▶ _EXERCISE INPUTS_:
-*-*-
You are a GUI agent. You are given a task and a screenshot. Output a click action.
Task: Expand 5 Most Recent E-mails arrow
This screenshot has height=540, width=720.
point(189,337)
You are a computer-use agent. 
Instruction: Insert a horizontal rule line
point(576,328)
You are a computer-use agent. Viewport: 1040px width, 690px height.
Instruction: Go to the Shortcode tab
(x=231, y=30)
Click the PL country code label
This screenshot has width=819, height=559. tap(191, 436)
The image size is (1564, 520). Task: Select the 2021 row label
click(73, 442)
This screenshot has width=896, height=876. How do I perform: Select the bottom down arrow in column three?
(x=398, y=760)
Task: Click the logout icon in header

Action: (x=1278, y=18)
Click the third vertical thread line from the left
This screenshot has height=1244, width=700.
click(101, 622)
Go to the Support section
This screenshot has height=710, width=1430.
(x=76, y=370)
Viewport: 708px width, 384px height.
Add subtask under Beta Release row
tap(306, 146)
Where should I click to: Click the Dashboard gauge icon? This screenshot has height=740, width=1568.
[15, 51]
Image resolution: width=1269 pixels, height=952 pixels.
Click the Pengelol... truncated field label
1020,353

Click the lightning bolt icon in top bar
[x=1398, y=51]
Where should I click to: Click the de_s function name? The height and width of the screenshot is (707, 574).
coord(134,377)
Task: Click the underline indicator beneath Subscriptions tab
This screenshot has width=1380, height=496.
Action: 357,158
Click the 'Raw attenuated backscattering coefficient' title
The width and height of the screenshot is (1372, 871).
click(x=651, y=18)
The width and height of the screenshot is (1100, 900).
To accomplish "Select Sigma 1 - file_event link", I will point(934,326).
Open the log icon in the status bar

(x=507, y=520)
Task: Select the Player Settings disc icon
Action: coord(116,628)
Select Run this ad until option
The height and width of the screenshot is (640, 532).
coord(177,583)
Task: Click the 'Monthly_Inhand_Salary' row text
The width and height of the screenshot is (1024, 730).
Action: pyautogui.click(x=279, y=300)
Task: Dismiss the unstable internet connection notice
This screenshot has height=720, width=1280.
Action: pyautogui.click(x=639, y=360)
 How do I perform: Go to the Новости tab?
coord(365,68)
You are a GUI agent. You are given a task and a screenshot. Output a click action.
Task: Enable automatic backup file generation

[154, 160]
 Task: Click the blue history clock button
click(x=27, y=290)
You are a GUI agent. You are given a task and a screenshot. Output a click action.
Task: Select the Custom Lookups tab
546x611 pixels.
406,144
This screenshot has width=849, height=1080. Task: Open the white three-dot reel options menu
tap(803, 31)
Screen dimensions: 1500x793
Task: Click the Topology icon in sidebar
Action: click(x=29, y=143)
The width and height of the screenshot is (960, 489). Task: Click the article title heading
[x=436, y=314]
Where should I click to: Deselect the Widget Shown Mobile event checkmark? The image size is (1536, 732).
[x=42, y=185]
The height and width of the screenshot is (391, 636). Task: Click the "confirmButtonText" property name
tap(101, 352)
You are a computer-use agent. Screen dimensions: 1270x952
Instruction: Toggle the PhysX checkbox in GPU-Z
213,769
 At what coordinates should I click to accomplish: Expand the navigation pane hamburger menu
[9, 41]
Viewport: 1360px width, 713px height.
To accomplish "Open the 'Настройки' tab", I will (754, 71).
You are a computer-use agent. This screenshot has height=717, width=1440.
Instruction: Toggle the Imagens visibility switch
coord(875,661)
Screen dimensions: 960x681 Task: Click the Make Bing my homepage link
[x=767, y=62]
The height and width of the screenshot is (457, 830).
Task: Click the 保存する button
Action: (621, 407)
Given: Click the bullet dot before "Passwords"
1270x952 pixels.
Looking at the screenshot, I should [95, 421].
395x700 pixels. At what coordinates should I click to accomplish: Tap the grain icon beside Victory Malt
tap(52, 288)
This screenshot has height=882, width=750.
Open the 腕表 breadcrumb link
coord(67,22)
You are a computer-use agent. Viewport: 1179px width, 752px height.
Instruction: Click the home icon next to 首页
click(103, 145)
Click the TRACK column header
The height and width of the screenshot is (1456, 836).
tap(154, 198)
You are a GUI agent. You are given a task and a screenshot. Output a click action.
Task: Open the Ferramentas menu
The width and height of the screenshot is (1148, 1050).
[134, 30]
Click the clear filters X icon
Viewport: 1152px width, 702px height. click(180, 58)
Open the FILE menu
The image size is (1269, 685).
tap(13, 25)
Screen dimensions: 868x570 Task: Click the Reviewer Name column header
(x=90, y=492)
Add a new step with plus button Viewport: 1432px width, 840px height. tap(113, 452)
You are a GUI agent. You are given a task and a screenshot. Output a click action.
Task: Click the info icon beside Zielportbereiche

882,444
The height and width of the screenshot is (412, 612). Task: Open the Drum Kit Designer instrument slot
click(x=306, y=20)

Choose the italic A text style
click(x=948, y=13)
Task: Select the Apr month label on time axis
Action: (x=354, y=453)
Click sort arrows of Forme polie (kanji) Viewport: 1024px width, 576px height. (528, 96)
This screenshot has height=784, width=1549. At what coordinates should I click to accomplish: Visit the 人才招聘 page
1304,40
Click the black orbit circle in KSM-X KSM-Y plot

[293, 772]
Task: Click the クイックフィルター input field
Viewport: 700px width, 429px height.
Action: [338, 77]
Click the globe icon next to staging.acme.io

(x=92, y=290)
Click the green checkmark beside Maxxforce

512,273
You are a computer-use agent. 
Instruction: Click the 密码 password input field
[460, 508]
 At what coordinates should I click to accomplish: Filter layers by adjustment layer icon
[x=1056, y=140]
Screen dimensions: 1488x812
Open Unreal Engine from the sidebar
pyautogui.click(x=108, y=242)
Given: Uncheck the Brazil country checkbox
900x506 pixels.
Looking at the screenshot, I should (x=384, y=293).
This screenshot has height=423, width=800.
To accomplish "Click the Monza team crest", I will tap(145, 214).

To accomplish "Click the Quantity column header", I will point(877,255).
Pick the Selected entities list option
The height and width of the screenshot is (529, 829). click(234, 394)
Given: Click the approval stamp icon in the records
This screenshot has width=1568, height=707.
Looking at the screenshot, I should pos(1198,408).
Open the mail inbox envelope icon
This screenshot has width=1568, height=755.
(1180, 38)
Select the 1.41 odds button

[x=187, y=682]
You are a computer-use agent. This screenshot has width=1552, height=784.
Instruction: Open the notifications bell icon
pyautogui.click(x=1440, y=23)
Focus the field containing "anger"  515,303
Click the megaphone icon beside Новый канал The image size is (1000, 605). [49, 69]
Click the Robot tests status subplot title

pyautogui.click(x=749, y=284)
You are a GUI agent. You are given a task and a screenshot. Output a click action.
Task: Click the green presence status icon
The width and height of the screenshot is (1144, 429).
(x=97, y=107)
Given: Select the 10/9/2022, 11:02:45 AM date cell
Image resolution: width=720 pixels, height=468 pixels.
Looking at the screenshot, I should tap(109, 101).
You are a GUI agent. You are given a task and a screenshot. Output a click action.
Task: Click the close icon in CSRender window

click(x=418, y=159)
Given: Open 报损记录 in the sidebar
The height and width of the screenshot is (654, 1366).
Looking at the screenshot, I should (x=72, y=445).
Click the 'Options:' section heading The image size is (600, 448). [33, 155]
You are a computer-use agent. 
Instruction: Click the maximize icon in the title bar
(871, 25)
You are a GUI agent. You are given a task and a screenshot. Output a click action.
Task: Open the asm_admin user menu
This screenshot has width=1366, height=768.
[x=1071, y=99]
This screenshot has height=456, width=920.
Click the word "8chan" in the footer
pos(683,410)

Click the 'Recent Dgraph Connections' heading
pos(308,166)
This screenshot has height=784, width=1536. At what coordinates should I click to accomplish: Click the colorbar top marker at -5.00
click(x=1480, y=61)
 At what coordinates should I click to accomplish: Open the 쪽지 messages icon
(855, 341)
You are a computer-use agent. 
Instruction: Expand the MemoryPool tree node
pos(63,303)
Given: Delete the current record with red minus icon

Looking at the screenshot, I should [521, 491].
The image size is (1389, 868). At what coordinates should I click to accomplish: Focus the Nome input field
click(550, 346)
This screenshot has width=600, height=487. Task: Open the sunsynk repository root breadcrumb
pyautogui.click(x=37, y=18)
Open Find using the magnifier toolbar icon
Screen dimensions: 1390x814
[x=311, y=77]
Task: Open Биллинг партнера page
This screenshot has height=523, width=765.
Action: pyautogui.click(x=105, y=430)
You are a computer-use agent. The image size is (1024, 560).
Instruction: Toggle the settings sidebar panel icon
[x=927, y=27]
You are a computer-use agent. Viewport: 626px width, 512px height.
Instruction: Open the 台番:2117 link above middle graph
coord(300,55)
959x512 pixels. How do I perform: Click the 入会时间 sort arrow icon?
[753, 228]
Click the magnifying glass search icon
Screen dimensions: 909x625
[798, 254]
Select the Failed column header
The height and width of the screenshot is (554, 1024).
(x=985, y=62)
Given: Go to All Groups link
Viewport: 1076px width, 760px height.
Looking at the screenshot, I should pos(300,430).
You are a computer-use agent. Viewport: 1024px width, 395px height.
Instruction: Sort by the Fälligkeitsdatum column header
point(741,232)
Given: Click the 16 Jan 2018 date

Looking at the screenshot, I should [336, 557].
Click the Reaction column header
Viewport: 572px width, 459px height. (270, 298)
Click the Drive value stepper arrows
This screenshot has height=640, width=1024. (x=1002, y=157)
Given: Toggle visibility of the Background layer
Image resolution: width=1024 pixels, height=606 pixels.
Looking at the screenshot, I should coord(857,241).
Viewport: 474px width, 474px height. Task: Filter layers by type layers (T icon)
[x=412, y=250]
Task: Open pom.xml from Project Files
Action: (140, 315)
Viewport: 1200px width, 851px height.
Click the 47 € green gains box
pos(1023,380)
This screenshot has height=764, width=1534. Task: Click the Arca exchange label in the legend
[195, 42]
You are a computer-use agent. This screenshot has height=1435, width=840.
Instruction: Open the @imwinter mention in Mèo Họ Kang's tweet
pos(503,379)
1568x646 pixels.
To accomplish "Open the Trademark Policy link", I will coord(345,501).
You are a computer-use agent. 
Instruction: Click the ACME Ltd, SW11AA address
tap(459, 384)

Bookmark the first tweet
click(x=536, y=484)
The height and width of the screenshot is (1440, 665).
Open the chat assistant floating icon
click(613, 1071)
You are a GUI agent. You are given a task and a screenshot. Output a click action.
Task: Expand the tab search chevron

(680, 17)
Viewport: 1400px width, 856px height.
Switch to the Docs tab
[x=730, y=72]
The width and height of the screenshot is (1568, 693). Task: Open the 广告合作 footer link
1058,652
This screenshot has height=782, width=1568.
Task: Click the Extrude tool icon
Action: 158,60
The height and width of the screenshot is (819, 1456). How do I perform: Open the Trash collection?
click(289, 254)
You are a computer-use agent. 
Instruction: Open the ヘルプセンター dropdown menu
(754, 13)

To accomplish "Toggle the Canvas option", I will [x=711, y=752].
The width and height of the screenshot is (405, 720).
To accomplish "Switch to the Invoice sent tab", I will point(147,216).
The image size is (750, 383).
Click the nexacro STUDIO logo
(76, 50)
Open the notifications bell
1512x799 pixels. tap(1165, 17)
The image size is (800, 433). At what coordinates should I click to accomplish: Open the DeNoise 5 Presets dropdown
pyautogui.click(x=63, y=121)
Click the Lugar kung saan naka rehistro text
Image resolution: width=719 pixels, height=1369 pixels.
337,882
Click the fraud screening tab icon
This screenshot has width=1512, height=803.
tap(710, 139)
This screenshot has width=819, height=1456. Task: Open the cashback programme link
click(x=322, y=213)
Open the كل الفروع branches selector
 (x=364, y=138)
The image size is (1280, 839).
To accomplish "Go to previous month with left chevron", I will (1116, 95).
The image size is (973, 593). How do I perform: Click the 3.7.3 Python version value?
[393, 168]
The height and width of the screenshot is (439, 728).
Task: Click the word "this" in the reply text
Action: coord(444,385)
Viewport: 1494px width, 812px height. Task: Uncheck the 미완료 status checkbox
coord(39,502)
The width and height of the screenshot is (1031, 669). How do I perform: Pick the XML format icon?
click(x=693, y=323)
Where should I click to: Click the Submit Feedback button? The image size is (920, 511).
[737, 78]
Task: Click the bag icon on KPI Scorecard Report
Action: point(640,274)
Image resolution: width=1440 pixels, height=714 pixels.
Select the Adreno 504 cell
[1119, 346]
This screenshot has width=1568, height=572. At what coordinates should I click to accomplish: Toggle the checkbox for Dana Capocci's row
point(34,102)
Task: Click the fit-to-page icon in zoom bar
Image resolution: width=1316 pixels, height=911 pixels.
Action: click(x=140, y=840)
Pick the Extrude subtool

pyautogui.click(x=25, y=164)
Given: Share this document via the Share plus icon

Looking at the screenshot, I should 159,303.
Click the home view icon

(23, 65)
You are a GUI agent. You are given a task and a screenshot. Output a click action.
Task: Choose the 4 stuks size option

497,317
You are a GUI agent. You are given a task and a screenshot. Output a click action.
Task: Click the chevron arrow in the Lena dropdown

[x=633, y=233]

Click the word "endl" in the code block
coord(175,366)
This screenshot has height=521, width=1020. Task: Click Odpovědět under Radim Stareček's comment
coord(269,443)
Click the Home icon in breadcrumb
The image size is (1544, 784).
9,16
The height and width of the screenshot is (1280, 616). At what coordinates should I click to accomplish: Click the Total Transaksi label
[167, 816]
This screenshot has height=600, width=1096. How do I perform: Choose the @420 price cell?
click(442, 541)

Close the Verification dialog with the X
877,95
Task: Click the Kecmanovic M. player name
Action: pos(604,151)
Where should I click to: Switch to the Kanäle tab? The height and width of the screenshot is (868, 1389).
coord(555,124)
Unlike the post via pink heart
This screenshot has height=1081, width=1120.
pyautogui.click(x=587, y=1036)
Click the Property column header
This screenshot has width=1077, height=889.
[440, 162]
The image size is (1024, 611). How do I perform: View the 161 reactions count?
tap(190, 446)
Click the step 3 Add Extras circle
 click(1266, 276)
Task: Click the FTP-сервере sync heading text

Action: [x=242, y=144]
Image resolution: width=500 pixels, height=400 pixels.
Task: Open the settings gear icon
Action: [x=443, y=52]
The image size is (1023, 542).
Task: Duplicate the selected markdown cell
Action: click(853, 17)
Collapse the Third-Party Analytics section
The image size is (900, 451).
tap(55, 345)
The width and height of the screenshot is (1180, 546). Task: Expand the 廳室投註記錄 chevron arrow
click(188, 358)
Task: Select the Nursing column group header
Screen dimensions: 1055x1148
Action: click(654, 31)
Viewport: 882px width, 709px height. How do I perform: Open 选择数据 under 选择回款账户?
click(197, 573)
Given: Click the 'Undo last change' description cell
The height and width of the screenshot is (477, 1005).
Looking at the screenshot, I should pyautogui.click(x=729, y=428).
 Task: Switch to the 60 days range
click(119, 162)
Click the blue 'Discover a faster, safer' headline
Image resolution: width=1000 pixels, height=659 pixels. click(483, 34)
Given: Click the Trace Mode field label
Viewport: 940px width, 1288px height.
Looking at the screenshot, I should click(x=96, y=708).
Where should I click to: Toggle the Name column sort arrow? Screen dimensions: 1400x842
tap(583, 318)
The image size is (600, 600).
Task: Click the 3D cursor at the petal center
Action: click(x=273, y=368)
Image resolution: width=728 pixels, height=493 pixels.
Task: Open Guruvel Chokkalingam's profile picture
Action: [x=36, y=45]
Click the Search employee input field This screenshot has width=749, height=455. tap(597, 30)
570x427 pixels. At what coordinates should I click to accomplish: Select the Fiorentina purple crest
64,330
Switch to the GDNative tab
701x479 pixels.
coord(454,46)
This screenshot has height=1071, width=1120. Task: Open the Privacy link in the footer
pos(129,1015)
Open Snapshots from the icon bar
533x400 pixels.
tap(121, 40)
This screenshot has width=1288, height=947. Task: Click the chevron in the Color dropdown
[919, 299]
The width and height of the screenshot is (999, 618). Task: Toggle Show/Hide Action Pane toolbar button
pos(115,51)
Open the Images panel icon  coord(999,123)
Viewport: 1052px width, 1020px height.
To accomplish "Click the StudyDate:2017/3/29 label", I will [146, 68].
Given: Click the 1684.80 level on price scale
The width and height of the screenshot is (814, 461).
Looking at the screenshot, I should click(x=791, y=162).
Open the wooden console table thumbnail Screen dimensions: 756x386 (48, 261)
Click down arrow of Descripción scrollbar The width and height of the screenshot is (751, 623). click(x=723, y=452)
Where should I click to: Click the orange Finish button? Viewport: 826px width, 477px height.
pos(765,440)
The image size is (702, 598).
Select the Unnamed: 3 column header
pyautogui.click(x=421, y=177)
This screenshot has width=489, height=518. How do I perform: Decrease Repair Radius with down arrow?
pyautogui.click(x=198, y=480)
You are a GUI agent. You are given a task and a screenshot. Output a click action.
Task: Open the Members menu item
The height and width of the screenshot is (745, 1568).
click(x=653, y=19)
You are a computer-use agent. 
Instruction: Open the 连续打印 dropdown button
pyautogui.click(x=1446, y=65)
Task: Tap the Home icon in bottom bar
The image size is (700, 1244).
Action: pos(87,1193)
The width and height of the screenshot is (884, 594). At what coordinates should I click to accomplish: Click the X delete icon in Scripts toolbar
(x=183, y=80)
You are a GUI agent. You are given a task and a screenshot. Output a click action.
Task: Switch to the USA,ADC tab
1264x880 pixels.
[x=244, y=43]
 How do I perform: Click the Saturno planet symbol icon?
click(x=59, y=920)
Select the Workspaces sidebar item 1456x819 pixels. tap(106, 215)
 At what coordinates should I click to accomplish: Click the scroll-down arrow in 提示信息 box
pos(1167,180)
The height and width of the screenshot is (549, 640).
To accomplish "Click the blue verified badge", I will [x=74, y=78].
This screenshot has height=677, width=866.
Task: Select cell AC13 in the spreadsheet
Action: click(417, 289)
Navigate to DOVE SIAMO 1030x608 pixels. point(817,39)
-*-*-
▶ _WHAT IS EXPECTED_:
Beginning with the top line of the data above, output every line exactly until the one that contains "You are a computer-use agent. Viewport: 1040px", and include that one too.

▶ _WRITTEN ANSWER_:
You are a GUI agent. You are given a task and a screenshot. Output a click action.
Task: Expand 5 Most Recent E-mails arrow
This screenshot has height=540, width=720.
point(189,337)
You are a computer-use agent. 
Instruction: Insert a horizontal rule line
point(576,328)
You are a computer-use agent. Viewport: 1040px width, 690px height.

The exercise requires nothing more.